## Begin

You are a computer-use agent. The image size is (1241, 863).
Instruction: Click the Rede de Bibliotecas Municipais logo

## End
## Begin

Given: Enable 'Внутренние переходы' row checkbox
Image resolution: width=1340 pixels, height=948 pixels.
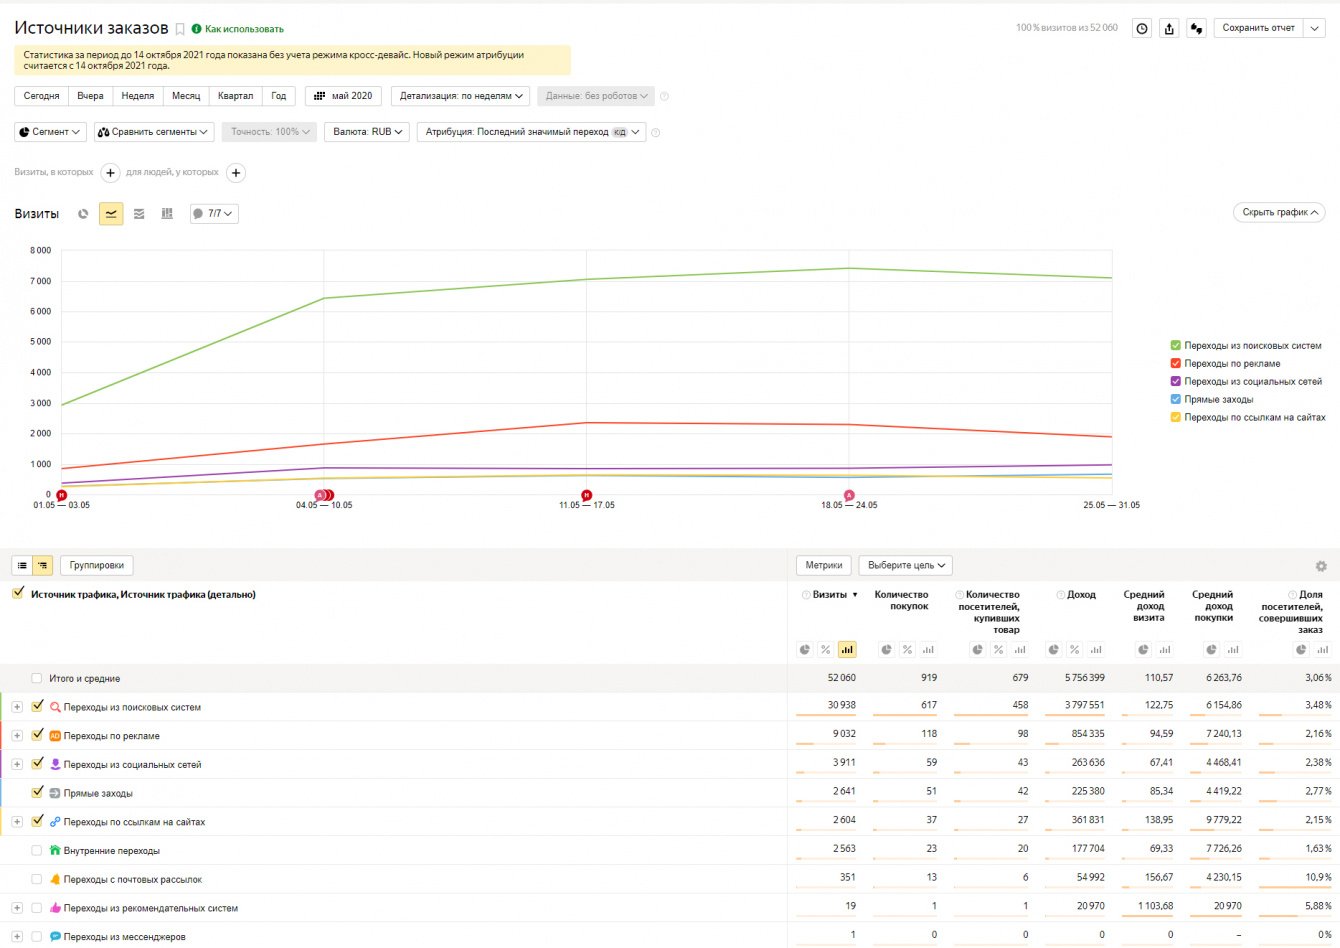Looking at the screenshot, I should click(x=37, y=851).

## End

**What to do**
Rewrite the lines starting at "You are a computer-use" and ending at "Instruction: Click the", switching "logo" to "banner" and leaving everything else unchanged.

**Complete output**
You are a computer-use agent. The image size is (1241, 863).
Instruction: Click the Rede de Bibliotecas Municipais banner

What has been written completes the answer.